Assigned task → Please copy every line with the string "ibirapuera" from the entries below.

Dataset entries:

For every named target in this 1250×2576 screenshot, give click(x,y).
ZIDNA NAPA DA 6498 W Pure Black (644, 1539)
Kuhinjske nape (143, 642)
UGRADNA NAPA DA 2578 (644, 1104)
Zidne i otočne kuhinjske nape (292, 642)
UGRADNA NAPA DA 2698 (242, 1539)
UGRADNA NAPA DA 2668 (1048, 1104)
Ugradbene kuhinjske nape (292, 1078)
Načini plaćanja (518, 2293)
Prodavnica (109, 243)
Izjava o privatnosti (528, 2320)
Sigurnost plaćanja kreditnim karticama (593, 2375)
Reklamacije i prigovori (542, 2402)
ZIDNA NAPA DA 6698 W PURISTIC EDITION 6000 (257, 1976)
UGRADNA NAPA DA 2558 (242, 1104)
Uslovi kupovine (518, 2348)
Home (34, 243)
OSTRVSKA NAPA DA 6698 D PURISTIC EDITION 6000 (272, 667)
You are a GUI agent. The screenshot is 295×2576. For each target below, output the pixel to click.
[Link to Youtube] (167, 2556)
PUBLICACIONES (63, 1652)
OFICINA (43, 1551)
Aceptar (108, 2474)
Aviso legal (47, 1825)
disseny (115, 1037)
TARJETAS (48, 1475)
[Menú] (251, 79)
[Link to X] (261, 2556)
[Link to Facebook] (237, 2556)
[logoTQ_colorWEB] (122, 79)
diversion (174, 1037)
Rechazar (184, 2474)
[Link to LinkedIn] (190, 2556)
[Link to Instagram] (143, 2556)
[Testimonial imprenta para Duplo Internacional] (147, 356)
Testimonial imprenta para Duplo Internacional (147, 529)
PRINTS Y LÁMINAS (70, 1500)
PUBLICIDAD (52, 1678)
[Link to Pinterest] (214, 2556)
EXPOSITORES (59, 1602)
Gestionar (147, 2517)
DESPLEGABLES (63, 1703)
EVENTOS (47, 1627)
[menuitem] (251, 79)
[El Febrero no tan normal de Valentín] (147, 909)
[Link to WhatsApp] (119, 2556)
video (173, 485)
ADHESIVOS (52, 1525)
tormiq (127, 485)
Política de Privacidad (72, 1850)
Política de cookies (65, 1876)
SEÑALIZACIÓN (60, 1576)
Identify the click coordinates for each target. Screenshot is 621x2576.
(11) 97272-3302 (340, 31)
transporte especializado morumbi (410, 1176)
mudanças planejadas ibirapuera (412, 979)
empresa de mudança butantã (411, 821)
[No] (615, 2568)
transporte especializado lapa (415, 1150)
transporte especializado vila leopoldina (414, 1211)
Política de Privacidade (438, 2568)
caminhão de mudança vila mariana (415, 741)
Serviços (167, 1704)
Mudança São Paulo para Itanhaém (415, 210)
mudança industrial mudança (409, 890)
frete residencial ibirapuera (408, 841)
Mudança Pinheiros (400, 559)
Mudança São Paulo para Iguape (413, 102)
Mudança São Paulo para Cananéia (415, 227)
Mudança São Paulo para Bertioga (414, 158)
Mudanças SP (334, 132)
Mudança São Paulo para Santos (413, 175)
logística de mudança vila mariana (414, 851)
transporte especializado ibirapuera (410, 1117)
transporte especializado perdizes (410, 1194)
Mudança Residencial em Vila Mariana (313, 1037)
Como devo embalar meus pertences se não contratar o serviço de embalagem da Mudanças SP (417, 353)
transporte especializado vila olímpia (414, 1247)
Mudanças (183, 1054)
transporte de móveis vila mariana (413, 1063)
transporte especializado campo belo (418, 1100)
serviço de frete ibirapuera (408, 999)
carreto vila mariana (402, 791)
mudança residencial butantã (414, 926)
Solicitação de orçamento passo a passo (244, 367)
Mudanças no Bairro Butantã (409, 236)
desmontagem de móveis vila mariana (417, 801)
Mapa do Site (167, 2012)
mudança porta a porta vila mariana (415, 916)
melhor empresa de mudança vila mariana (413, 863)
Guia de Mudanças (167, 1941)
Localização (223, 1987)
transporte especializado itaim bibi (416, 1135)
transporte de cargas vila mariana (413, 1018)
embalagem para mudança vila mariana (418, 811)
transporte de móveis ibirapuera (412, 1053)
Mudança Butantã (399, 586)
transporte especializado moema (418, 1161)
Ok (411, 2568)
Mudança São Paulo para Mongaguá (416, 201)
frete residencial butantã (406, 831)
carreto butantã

Reply to the task →
mudanças planejadas ibirapuera (412, 979)
frete residencial ibirapuera (408, 841)
transporte especializado ibirapuera (410, 1117)
serviço de frete ibirapuera (408, 999)
transporte de móveis ibirapuera (412, 1053)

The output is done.